──────── EXTRACT PROVIDED
Originally Posted by *Arwyn* 
I don't disagree that babywearing CAN hurt, but the idea that it MUST, coupled with the encouragement of mommy-martyrdom, makes me really, really hate this ad.

ITA. And the way the minimize the effects of bonding and less crying. They could have made the point without being so patronizing.
Oh, I guess this is probably what you mean by "mommy-martyrdom". Sorry. I'm slow today.


----------



## Arwyn (Sep 9, 2004)

No, the martyrdom came in with the "But I do it anyway, because it's for the kid" crap.

Not that we don't do that sometimes, but I hate the cultural encouragement of it. I LIKE wearing my baby (and my toddler, and am looking forward to wearing my preschooler), it _feels good_, and the fact that HE enjoys it and it's good for him too is a really nice thing also, but not something I should martyr myself for. Martyrdom is not good for kids!
────────────────
──────── RECORDS PROVIDED
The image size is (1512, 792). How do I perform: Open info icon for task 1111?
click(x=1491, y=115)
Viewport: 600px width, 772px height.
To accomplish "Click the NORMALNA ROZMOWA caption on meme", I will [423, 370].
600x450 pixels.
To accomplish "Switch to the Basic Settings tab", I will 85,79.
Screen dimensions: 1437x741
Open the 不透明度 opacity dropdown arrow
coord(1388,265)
────────────────
──────── RECORDS PROVIDED
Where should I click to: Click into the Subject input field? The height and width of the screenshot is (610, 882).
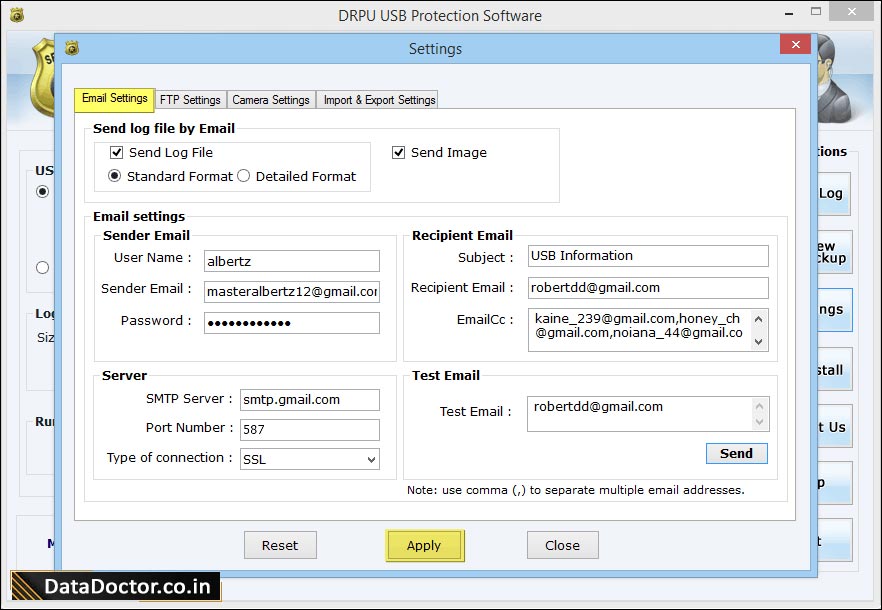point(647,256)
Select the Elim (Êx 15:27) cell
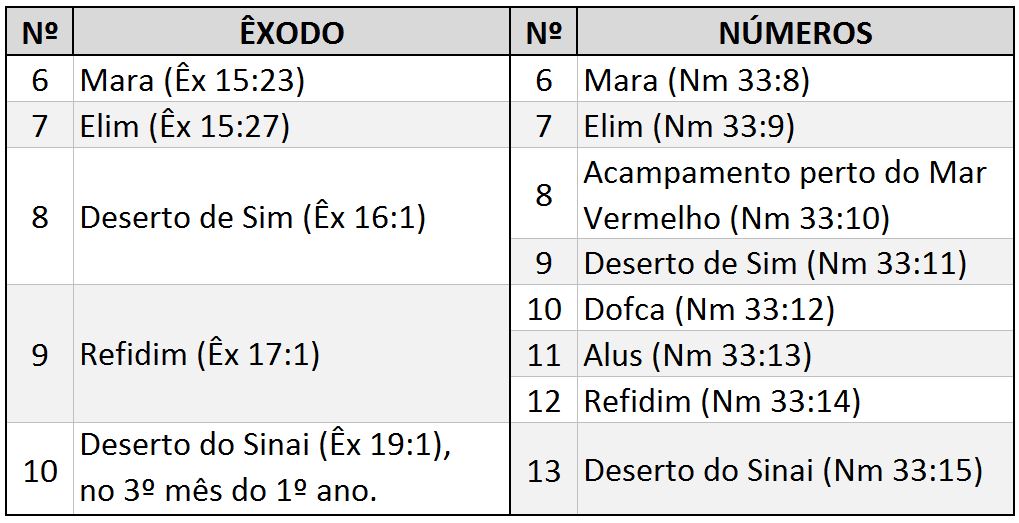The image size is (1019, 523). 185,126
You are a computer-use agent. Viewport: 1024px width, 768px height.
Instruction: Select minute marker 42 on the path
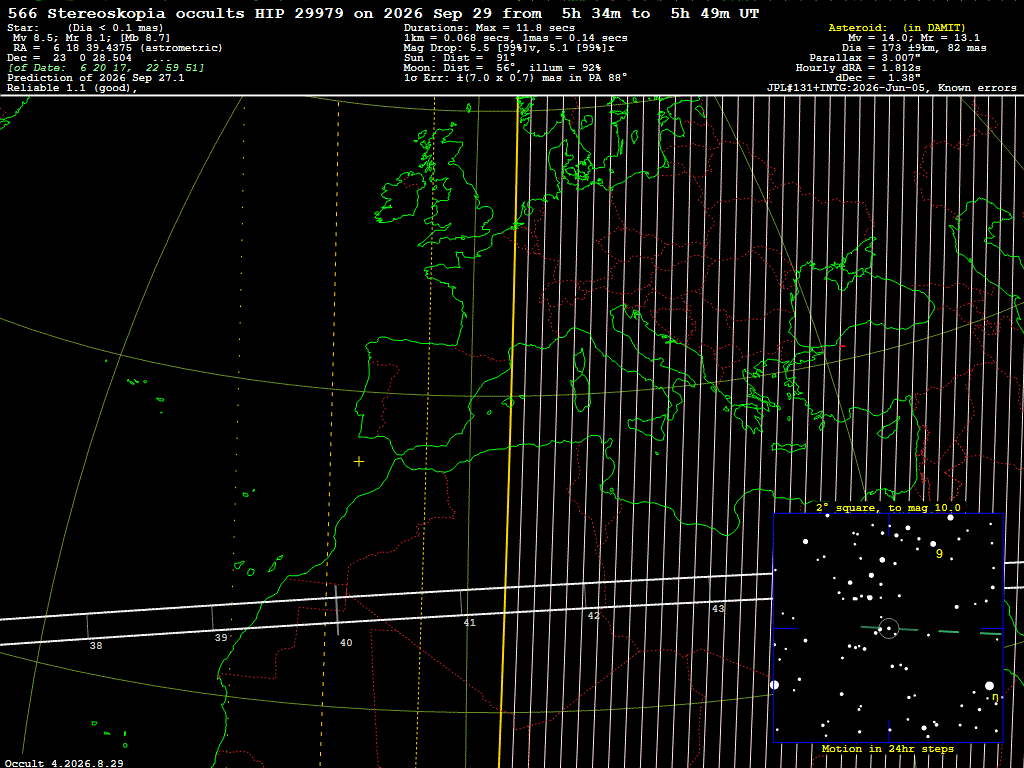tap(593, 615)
────────────────
Please copy everything from "ITA. And the" down to "good for kids!" in the forum thread on babywearing, replacing "toddler" with "two-year-old". These records were drawn from a separate source.

## THE COMPLETED TASK
ITA. And the way the minimize the effects of bonding and less crying. They could have made the point without being so patronizing.
Oh, I guess this is probably what you mean by "mommy-martyrdom". Sorry. I'm slow today.


----------



## Arwyn (Sep 9, 2004)

No, the martyrdom came in with the "But I do it anyway, because it's for the kid" crap.

Not that we don't do that sometimes, but I hate the cultural encouragement of it. I LIKE wearing my baby (and my two-year-old, and am looking forward to wearing my preschooler), it _feels good_, and the fact that HE enjoys it and it's good for him too is a really nice thing also, but not something I should martyr myself for. Martyrdom is not good for kids!